Unfortunately, perpetual money stress can actually lead to poor financial decision making. A study conducted by Harvard economist Sendhil Mullainathan found that financial scarcity impaired participant’s ability to think clearly and logically about financial decisions. Therefore, they tended to choose options that would actually further harm their already shaky financial foundation.
So what can you do if you’re struggling with financial stress? Start here.
Talk About It
Despite the fact that financial stress is a widespread issue, many people just don’t talk about it. So if you haven’t already established an open dialogue with someone in your life about the financial stress you’re struggling to manage, now is the time to start.

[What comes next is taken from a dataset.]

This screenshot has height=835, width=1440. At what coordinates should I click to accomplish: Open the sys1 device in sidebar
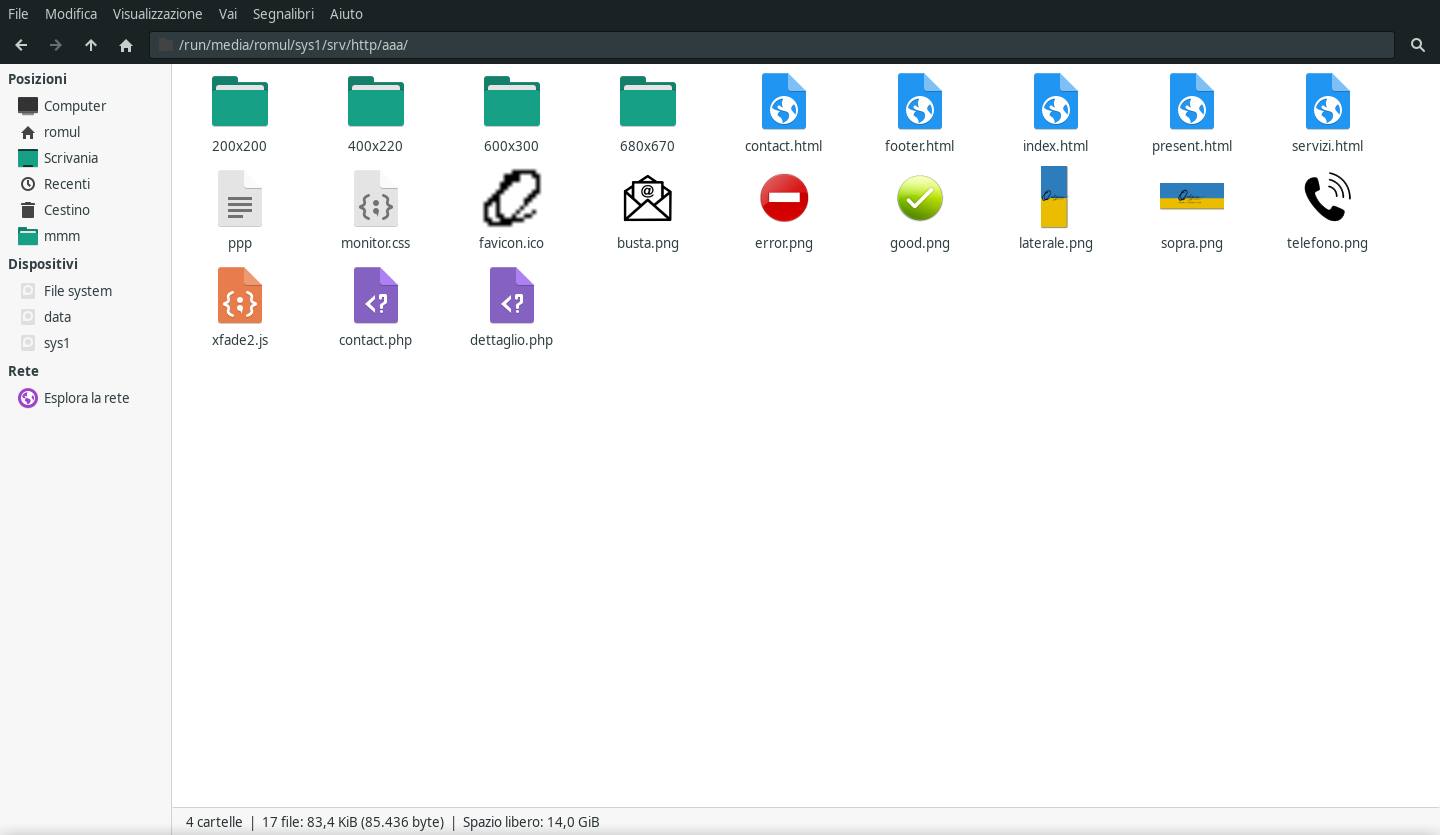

Find someone you feel completely comfortable being honest with – someone you know won’t judge you or demean you. It doesn’t even have to be someone who can give you sound financial advice, just someone who will listen and lend support when needed.
Create a Plan
Avoidance might be your go-to when it comes to money stress, but leaving bills unopened or not checking your bank balance is the least productive way to cope. In fact, it creates a growing problem that will preoccupy your thoughts at the worst times – like right when you’re trying to fall asleep.
Instead of closing your eyes and hoping for the best, now is the time to create a plan that puts you on a path to financial stability. If debt is at the heart of your money stress, first things first – how much do you owe? This might be a number you’ve avoided determining, but this knowledge is key.
Once you’ve determined your total, what are your minimum payments due and how much can you pay above that each month? Once you’ve landed on your number, calculate when your debt would be paid off at that rate. Take that date and plaster it anywhere you need a reminder of exactly what you’re working towards.
Knowing exactly where you stand and attaching dates and numbers to your plan will help paint your money woes in a positive, goal-oriented light.
Take Timing into Consideration
If you tend to tackle money-related tasks after a full day of work and taking care of your family, you are probably tapped out before you even start the tasks at hand.
Don’t compound the stress you already feel by thinking about finances as something to take care of whenever you can slip in a minute here or there. Instead, try carving out time to handle money when your mind is already in a relaxed state. Go a step further and attach something positive with the time you spend managing your money – like enjoying your favorite meal.
Think about it like this: you wouldn’t bring up a sensitive issue with your spouse when you’re already smack dab in the middle of an argument about something else. If you want the best outcome, you would broach the subject when you’re having a positive interaction with each other. Handle your financial stressors in this same fashion in order to feel more at ease.
Put the Stress to Bed
When you’re dealing with stress, it’s incredibly easy to let thoughts of what is stressing you occupy all corners of your mind. This is neither healthy nor productive.
The benefit of creating a plan and being intentional with how you manage money is that money thoughts can be better contained in the time period that you are actually handling financial tasks. This will free up brainpower to manage all of the other things you have going on in your life.
Push yourself to recognize stressful thoughts as they appear and actively move on to something else knowing that you are already on track to financial stability.
You can live a stress-free life when it comes to money. By gathering this knowledge, you’ve already made the first step.